In any case, the team used DNA analysis and comparisons to similar gene sequences to estimate that the partnership between the two microorganisms began between 200 and 300 million years ago, and it has grown deeper since. But this raises questions in the case of Candidatus Azoamicus ciliaticola and its host, because Lake Zug only formed around 10,000 years ago, during the last interglacial period.
Considering how long ago the partnership between the microorganisms formed, it’s unlikely that it began in the lake, Milucka said. The team checked to see if genes similar to the bacteria’s existed and found that the closest sequences also existed in stratified lakes like Lake Zug. So, it’s possible the adaptation originally hails from similar lakes, though the ocean is another option. “There seems to be a pattern that at least the closest relative sequences are found in very similar habitats,” she said.
The findings have implications well beyond the sheet oddity of it all. Endosymbiosis is the leading explanation for how cells originally got their mitochondria. Billions of years ago—1.45 billion by some sources—single-celled life forms gobbled up bacteria that, in turn, began to provide them with energy. Eventually, the bacteria became part of the cells.
This partnership between the organisms in Lake Zug is, comparatively, quite new. According to Milucka, this discovery could offer a glimpse into how mitochondria formed in the past, as, in some ways, it could resemble an early moment in the process.
This research is one of the first examples of an endosymbiont bacteria in the process of becoming an organelle that generates energy for its host, said Michael Gray, professor emeritus at the Department of Biochemistry and Molecular biology at Dalhousie University in Nova Scotia.

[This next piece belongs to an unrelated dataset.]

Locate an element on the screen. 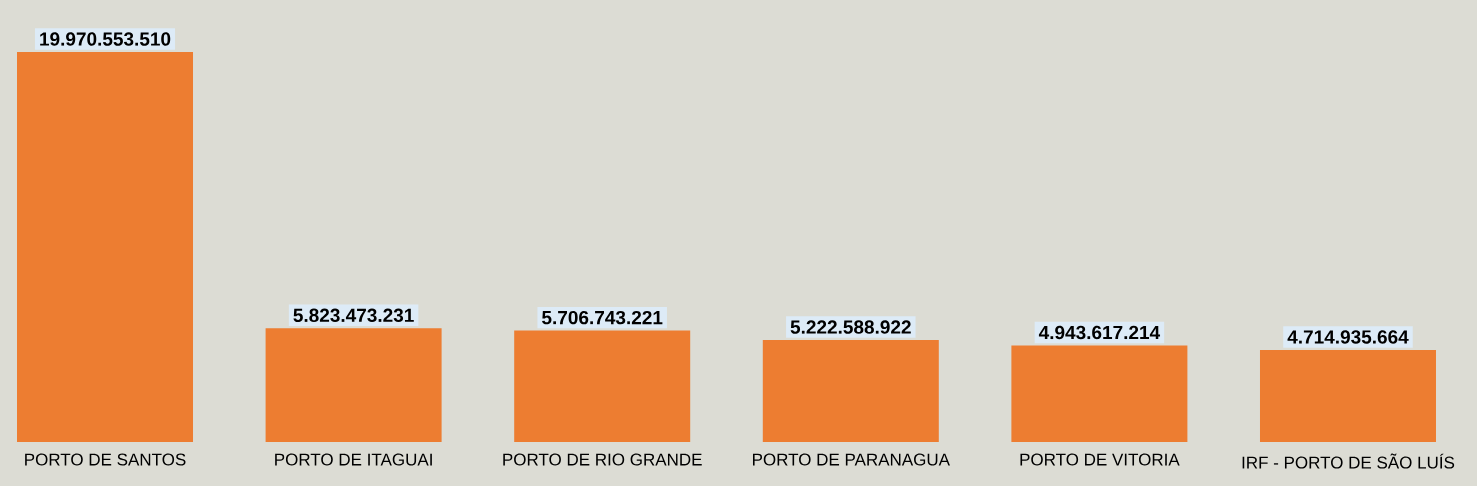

According to Gray, who has written extensively about endosymbiosis, it has historically been quite difficult to gain insight into how mitochondria formed, simply because it happened so long ago. As such, Candidatus Azoamicus ciliaticola and its ciliate offer a relatively modern-day example of how it may have happened.
Further, understanding the process of endosymbiosis is fundamental to understanding the origins of complex life. “It’s an example of an accidental discovery that has really opened our eyes a little more widely to what biology is capable of,” he said.